Behind the numbers and the bureaucrats are hardworking Americans trying to provide jobs to workers and products to consumers while earning a profit. They have to stop what they do best – innovate and create opportunity – so they can hire lobbyists and petition Washington for relief from the problem Washington created in the first place. 

And despite some very limited short-term relief for a few at the expense of the many, it’s all for naught anyway.

Consider the example provided by previous rounds of steel tariffs. A few companies benefited for a brief period, but the costs to consumers and the balance of jobs lost vs. those protected left the country worse off as a result. It’s no different today. Bloomberg reported recently how the U.S. steel industry is by some measures worse off now even with the protectionist policies of the current administration.

So, tariffs make the economy less fair by rigging it, hurting consumers and workers, and generally providing only short-term benefits to companies they’re supposed to help, since shielding firms from import competition over the longer term reduces their incentive to become world-class companies. Meanwhile, actual trade disputes exist and must be addressed. What to do?

Instead of taxing ourselves and rigging our economy, we should work with our trading partners to break down trade barriers and address legitimate complaints through rules-based systems such as the World Trade Organization, which the U.S. helped established to resolve disputes.

While it’s not perfect, the U.S. wins nearly 90 percent of the cases it brings before the WTO. Scholars have suggested the WTO could be particularly effective on issues involving intellectual property protection and enforcement, trade secrets protection, forced technology transfer and subsidies. “On the numerous occasions when the WTO has ruled against China, the Chinese government has willingly complied with the judgment and usually altered its laws or regulations to comply with WTO rules,” wrote Mark Wu, a Harvard Law School professor and expert on international trade law.

What can we do closer to home?

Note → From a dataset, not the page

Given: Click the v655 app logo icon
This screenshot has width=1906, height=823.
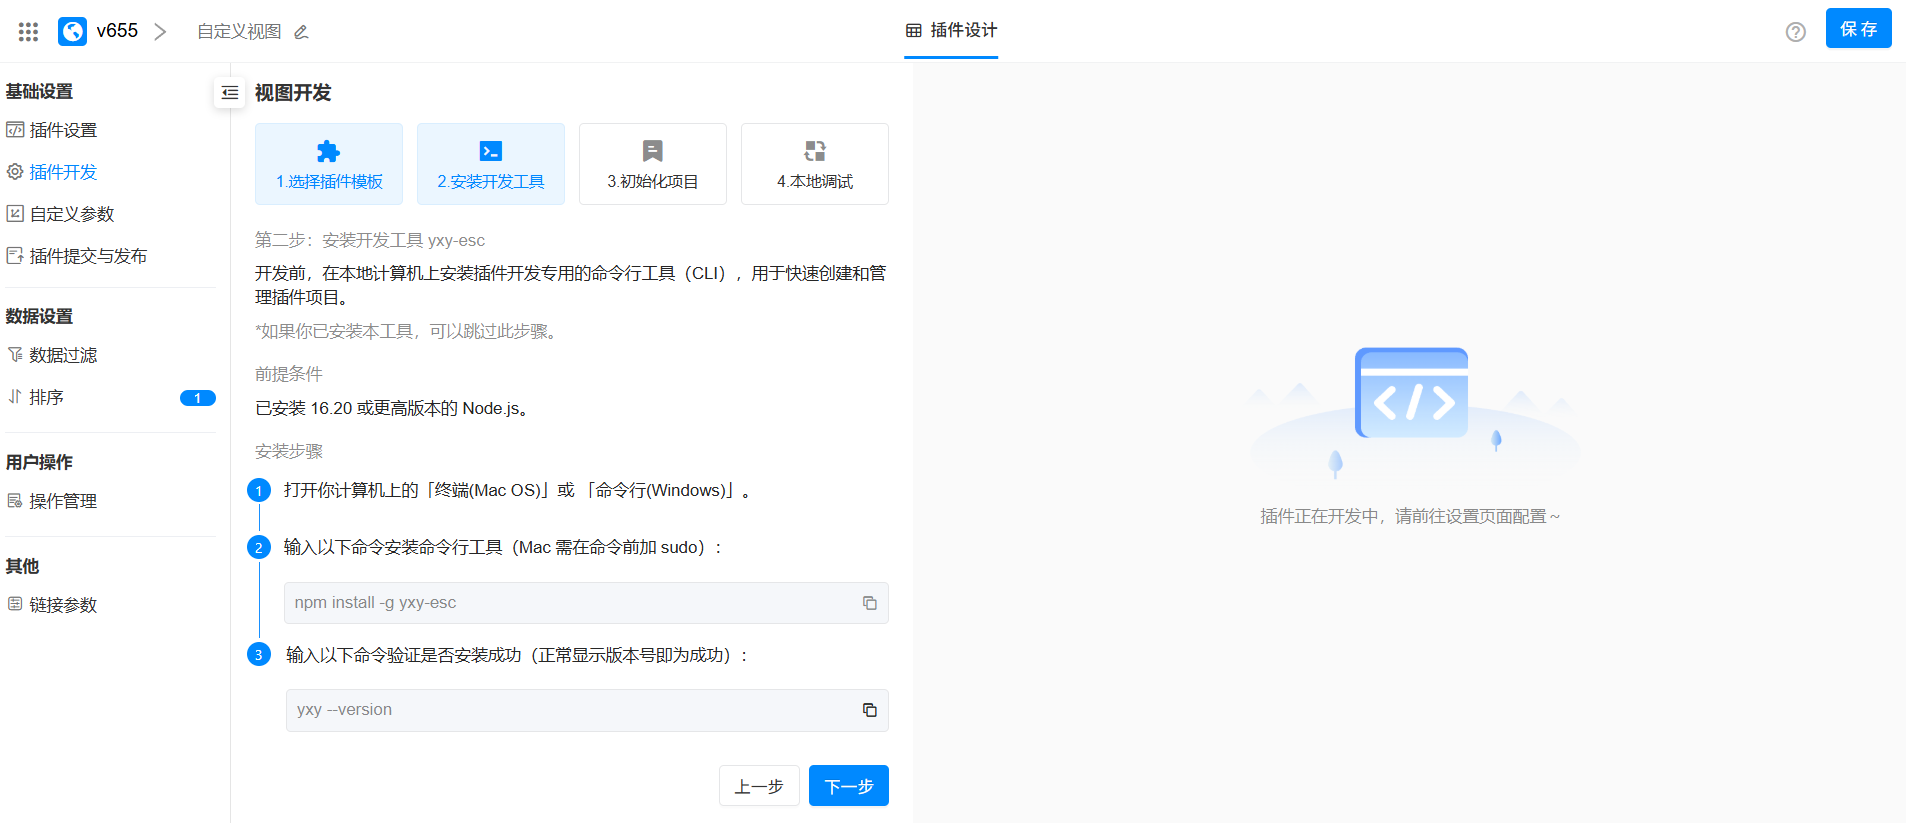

Congress should enact bipartisan legislation like that by Sens. Pat Toomey (R-Pa.) and Mark Warner (D-Va.), which would require legislative approval of certain tariff increases. After all, the Constitution grants authority over tariffs to Congress. By requiring congressional approval before tariffs could be imposed, this type of measure would make it more difficult for the president to single out businesses and industries for favor and reduce the power of bureaucrats to pick winners and losers when handing out exemptions.

Anyone serious about unrigging the economy should support doing just that.

Tim Phillips is president of Americans for Prosperity.